Uma modesta festa de despedida foi organizada em Drukali para Airen Farreira, Illia Lindsay e Lulu antes de sua partida.
Ou talvez a palavra ‘modesta’ não fosse a mais adequada. Apesar de apenas seis pessoas estarem presentes, cada uma era notável por si só.
“Achei que Khubaru com certeza viria… mas não esperava que Tarakhan, Karakhum e Gurgar também participassem…” pensou Airen, um pouco surpreso pelos três anciãos, que não haviam comparecido à despedida de Judith e Brett, estarem presentes.
Claro, isso não o incomodava de forma alguma. Gurgar era um espírito gentil, enquanto Tarakhan e Karakhum se tornaram mais familiares para ele após os dois meses que passaram juntos. Illia, porém, talvez achasse a situação desconfortável, dado o quanto era tímida.
Plop!
— Uma festa de despedida não é festa sem bebidas.
— Vamos beber tudo? — perguntou Airen, antes de corrigir-se silenciosamente ao olhar para a pilha de garrafas decorando a mesa. Ele não precisava se preocupar com a possibilidade de sobrar bebida.
— Bem, é uma pena que Brett não esteja aqui, mas por que não pegamos cada um uma garrafa? Ah, suponho que vocês precisem de copos? Um segundo…
Os pais, filhos e Gurgar entregaram-se ao prazer de beber o licor diretamente da garrafa, comentando com refinamento sobre o sabor.
— Hmm, divino como sempre.

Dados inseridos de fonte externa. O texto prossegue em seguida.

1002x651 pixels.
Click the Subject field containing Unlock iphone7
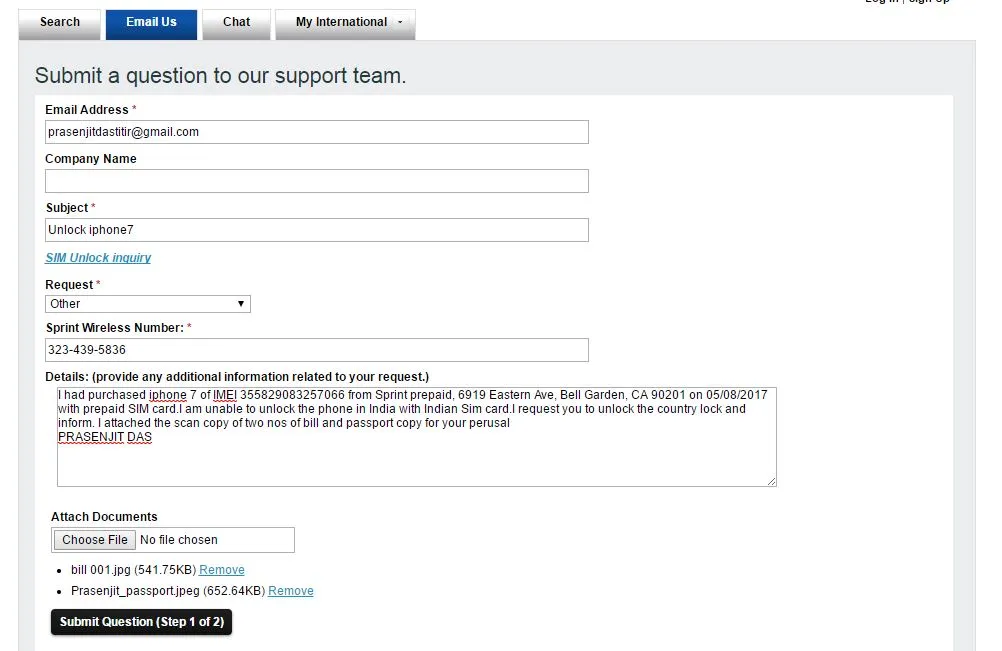(316, 230)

Gosto do sabor picante e do leve toque de cereja preenchendo minha boca.
— Eu também gosto do aroma ligeiramente amargo. Gostaria de outra garrafa, pai?
— Claro. Além disso, vocês deviam servir essas mais vezes, se as têm.
— Posso ser um chefe tribal, mas não sou rico o suficiente para beber isso todos os dias.
— Khubaru, dê uma garrafa para este velho. Essa é a vantagem de estar morto. Não preciso me preocupar com minha saúde — comentou Gurgar.
— Acho difícil acompanhar essa piada… — murmurou Khubaru.
— O quê? Isso também me faz querer uma! — exclamou Lulu, enquanto os orcs elogiavam as bebidas. Ela pulou, transformou-se e convenceu Khubaru a dar-lhe um pouco. Lulu bebeu três copos seguidos, sem hesitar.
— Ugh, sinto isso. Sinto mesmo — murmurou Lulu.
Claro, Lulu não durou muito. Rapidamente retornando à forma de gata, adormeceu nos braços de Airen.
— Acho que… isso também é tudo para mim… — murmurou Airen.
— Haha, já? Achei que você aguentava bem, pela última vez. Acho que é mais fraco do que parece…
Illia soltou um palavrão.
A próxima a cair foi Illia Lindsay. Embora ela pudesse beber mais do que Judith, não se comparava aos quatro orcs, que bebiam como monstros.
— Boa noite — disse ela, como se não tivesse acabado de xingar. Após uma reverência respeitosa, retornou aos seus aposentos.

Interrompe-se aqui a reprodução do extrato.